• _What to do_:
1. Answer these questions using the article on Hormel Foods' earnings, one answer per line:
(a) How much did Hormel pay for Applegate Farms?
(b) What were Hormel's fourth-quarter earnings per share?
(c) By what percentage did operating profit in the Jennie-O division decline last quarter?
2. Write the next part of the article on Hormel Foods' earnings, picking up after its last sentence.

[Opening Document text section]

When millions of Americans sit down for Thanksgiving dinner on Thursday, it’s very likely that at least one, but possibly more, Hormel Foods (NYSE: HRL) products will be a part of the festivities. After all, Hormel is the food giant behind Jennie-O turkey, along with other popular products like Spam and Chi-Chi’s.
Hormel reported better-than-expected quarterly earnings on Tuesday, and the company is hoping Americans get their fill this Thanksgiving.
Record Financial Performance in Fiscal 2015
Hormel reported record earnings of $0.74 per share in the fourth quarter, up 17% year-over-year. That easily beat Wall Street expectations of $0.68 per share, although Hormel’s revenue of $2.4 billion came in just shy of the $2.54 billion projected. For the full year, earnings came in at a record $714 million, up 19% from the previous year.
Hormel sees a year of robust growth ahead and raised its fiscal 2016 expectations. The company forecasts full-year earnings between $2.85-$2.95 per share. This is well ahead of the average analyst estimate of just $2.83 per share.
One of the biggest contributors to Hormel’s strong performance was the newly acquired Applegate Farms, a producer of deli meats, hot dogs, bacon and sausage. Applegate does not use antibiotics, hormones or artificial ingredients. Hormel bought Applegate in May for $775 million.
Hormel’s purchase of Applegate was a play on the health and wellness trend that is currently sweeping across America. Applegate is a leading organic foods company and is enjoying rapid growth.
Last quarter, Hormel’s refrigerated foods segment grew operating profit by 27%, year-over-year, due largely to the Applegate acquisition. This segment provides nearly half of Hormel’s revenue, which means continued growth in this category will be a substantial tailwind heading into 2016.
One risk that investors should take note of is the Jennie-O division. This business has not performed well so far this year. Last quarter, operating profit there declined 23%. The outbreak of the avian influenza virus had a terrible impact. Flocks lost earlier in the year created large volume shortfalls.

[Closing Document text section]
[Opening Collected data section]

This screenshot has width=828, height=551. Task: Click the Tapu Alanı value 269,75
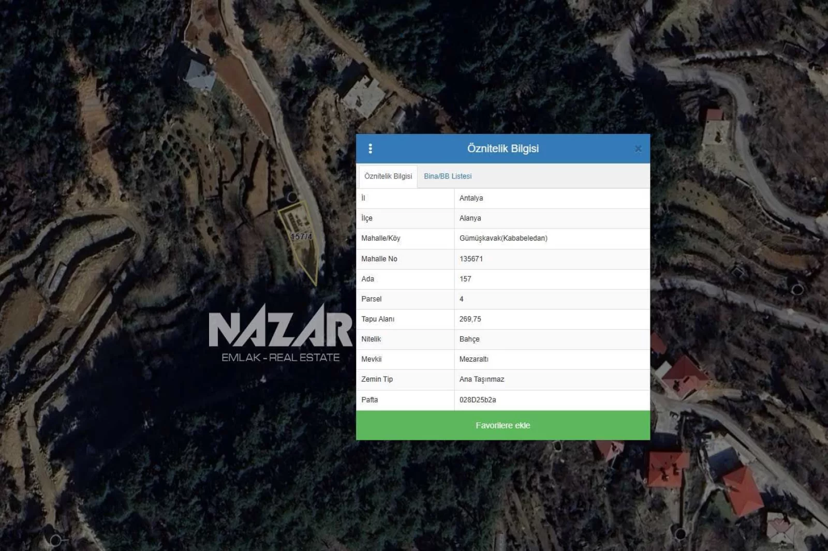470,319
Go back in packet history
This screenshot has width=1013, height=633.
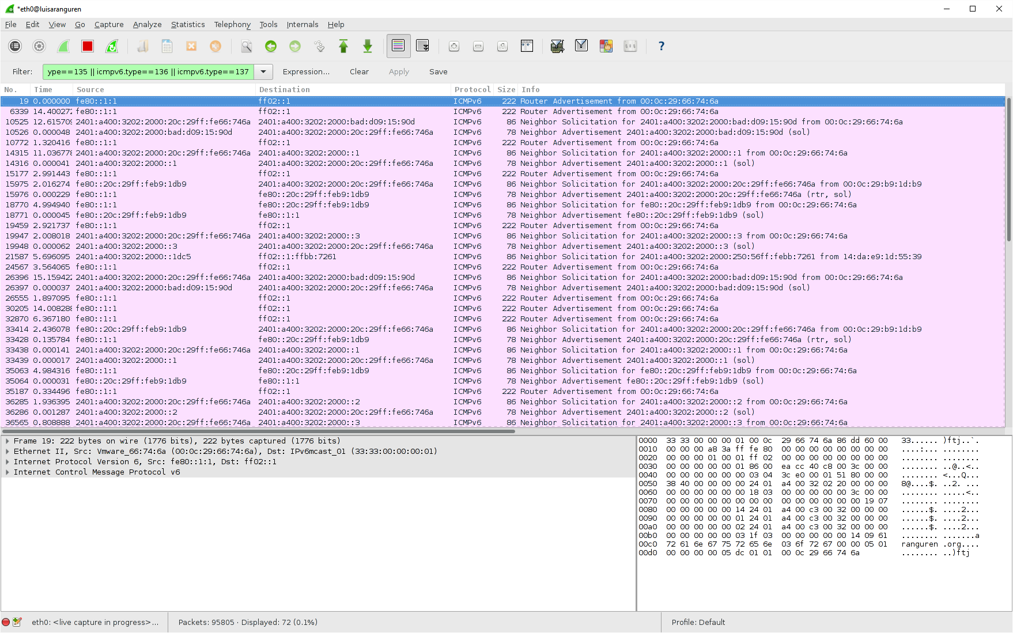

[Closing Collected data section]

• _Answers for the tasks_:
1.
(a) $775 million
(b) $0.74 per share
(c) 23%

2.
Hormel is working to restore inventories in time for the crucial Thanksgiving holiday. But investors should be aware of the risk that supply will not meet demand again this quarter, which is a significant risk for the current quarter.
Fortunately, contributions from Hormel’s high-growth acquisition, as well as its other core brands, should be enough to offset weakness in its turkey business.
Long-Term Growth Trend Should Continue
Hormel is counting on Americans to load up on turkey this Thanksgiving to restore growth in its Jennie-O segment, and if that indeed occurs, it should continue the company’s long-term track record of strong growth. According to the company, it achieved 12% annual earnings growth from 2009 to 2014.
If Hormel has another year of growth in store for investors, the company will have little trouble raising its dividend again next year. Over time, it has rewarded shareholders with a steadily-rising dividend. In fact, Hormel has paid 350 consecutive quarterly dividends without interruption, dating all the way back to 1928.
Along with its quarterly earnings, Hormel increased its dividend by 16%. It has now raised its dividend for an impressive 50 years in a row. That makes it a part of the exclusive Dividend Aristocrat list, and a top dividend growth stock that investors should consider.